### Por hacer
1. Reproduce todo lo que va desde "Amigo no te" hasta "para tus necesidaddes..." en el hilo sobre corriente alterna y continua, reemplazando "link" por "enlace".
2. Escribe la parte que sigue del hilo sobre corriente alterna y continua a partir del punto en que se interrumpe.

# Corriente alterna-continua



## Diodo_loco (Ene 24, 2007)

Hola ! tengo que hacer un circuito en el que se vea el puente de diodos para el paso de corriente alterna a continua. El caso esque tengo que encontrar unos diodos para hacer ese circuito.¿que diodos utilizo?.muchas gracias. Un saludo!


----------



## Diodo_loco (Ene 24, 2007)

bueno no lo dije de 250 v a 12v.chao!


----------



## norikatzu (Ene 25, 2007)

bueno amigo un diodo no te dara el voltaje que requieres para ese necesitarias de un regulador, el diodo lo unico que hace es rectificar la corriente alterna.

aqui te dejo algunos diodos que puedes utilizar dependiendo de su potencia y voltaje que requieras...

1N4007 = 0V a 1000V 1A

1N5399 = 0V a 1000V 1.5A

RL207 = 0V a 1000V 2A

RL257 = 0V a 1000V 2.5A


----------



## pepepuerto (Ene 25, 2007)

Hola, como te dfice el amigo Nori ,el diodo solo rectifica la tension que le metes,necesitas un circuito, se llama fuente de alimentacion ,te mando una pagina con varios circuitos ,espero te ayude,suerte saludos   
http://www.unicrom.com/Tut_fuentepoder.asp


----------



## Diodo_loco (Ene 25, 2007)

Con este circuito queria pasar de 250v a *12v* y *1A*. Pero con los valores y tipos de diodos a utilizar sigo liao.gracias! un saludo


----------



## norikatzu (Ene 26, 2007)

Amigo no te hagas bolas... con los diodos y demas componentes, hacer una fuente es sencilla busca en el link que te dieron y en ahi encontraras fuentes para tus necesidaddes...


----------



## norikatzu (Ene 26, 2007)

para serte sincero amigo ese esquema si puedes transformar a 12VDC pero hay un inconveniente...con ese esquema no podras conseguir el amperaje que requieres, el maximo amperaje que te da es 100mA...


----------



## cliche (Feb 3, 2007)

### Datos guardados
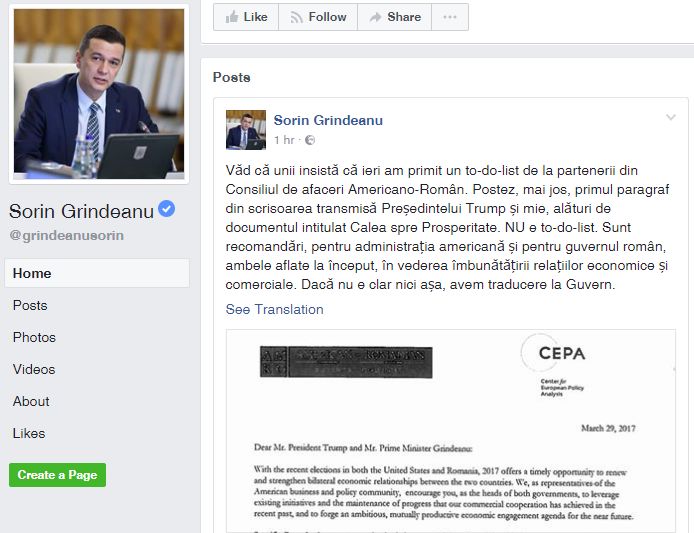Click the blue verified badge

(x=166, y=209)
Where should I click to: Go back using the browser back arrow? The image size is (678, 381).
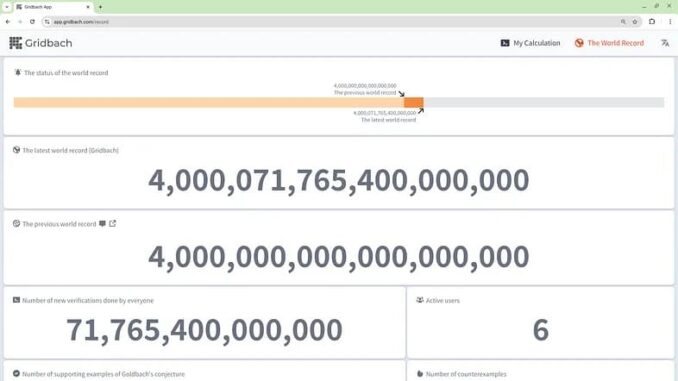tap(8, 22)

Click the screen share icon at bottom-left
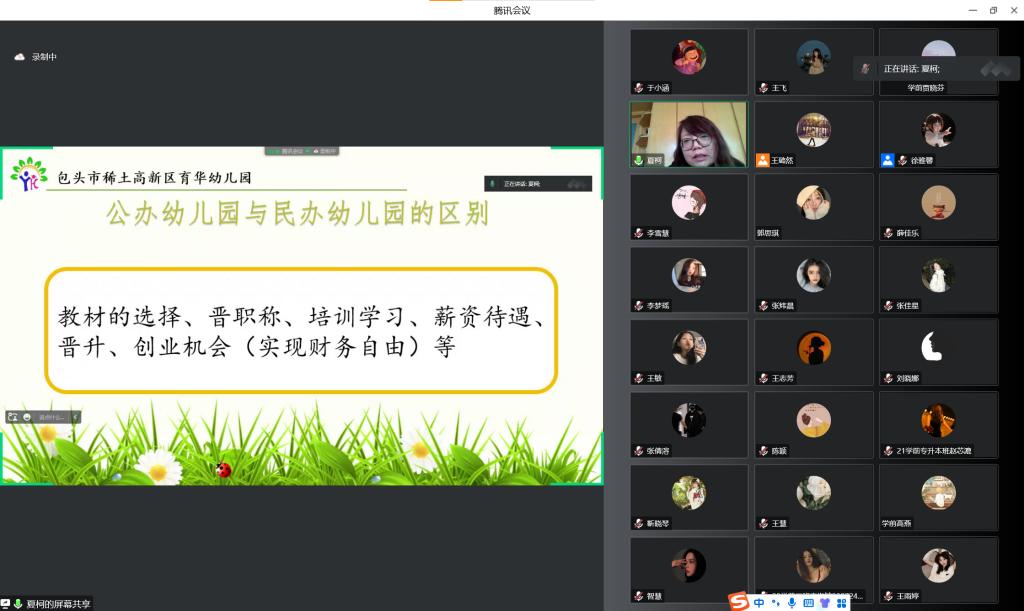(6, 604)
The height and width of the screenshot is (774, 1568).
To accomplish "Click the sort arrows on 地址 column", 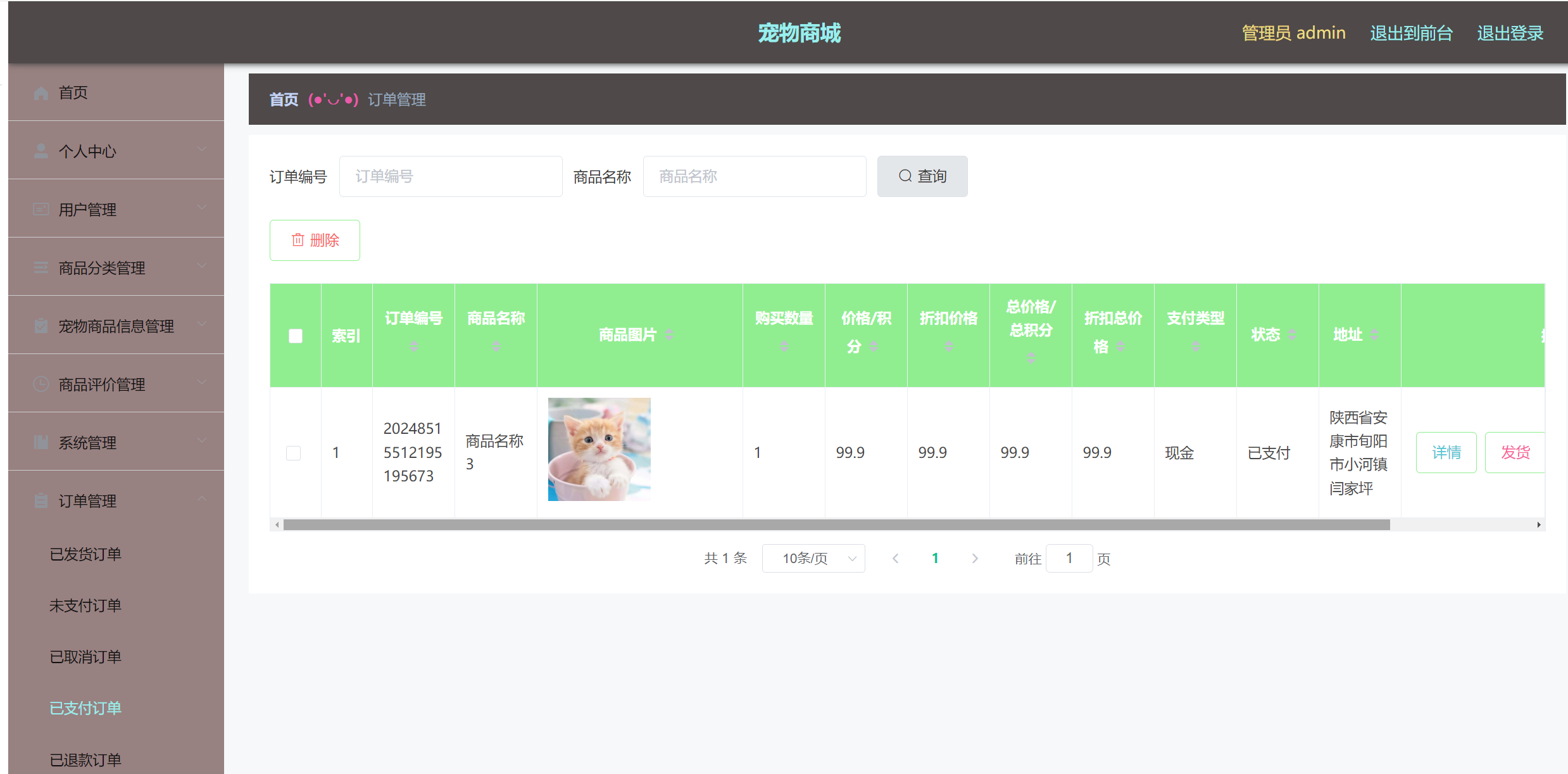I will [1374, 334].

### Soluciones
1.
Amigo no te hagas bolas... con los diodos y demas componentes, hacer una fuente es sencilla busca en el enlace que te dieron y en ahi encontraras fuentes para tus necesidaddes...

2.
este esquema lo publeque hace rato en otra conversacion 

el problema de hacer fuentes sin transformador siempre va a ser la corriente que  entrega 
este circuito trabaja con muy poca corriente si le conectas una carga que exsija mas de lo que entrega vas ha exponerte a un pequeño corte .....
podes poner una resistencia limitadora de tensio al zaner para proteccion y una en paralelo al filtro secundario para acoplar ondas chao 

espero te sirva


----------



## Vincent_Hill (Feb 16, 2007)

Si te falla el condensador de 0,39 Microfaradios.
¿sabes que puedes tener 110/220V a pelo?

Este esquema funciona  15/220V AC


----------



## Conficker (Jun 28, 2013)

Bueno si mas que decir tedejo esta fuente Regulada 
ojo El transistor (L7812CV) o (7812CT) o (LM7812), Hay de diferente arperaje 1A a 3A  a 12volt.

Suerte...........


----------



## SKYFALL (Jun 28, 2013)

Conficker dijo:


> ojo El transistor (L7812CV) o (7812CT) o (LM7812), Hay de diferente arperaje 1A a 3A  a 12volt.



El circuito integrado 7812 en cualquiera de sus variantes es un regulador de voltaje positivo de 12 Voltios, no es un transistor.

Has escrito en un tema inactivo desde hace mas de 6 años, por favor lee las normas de participacion.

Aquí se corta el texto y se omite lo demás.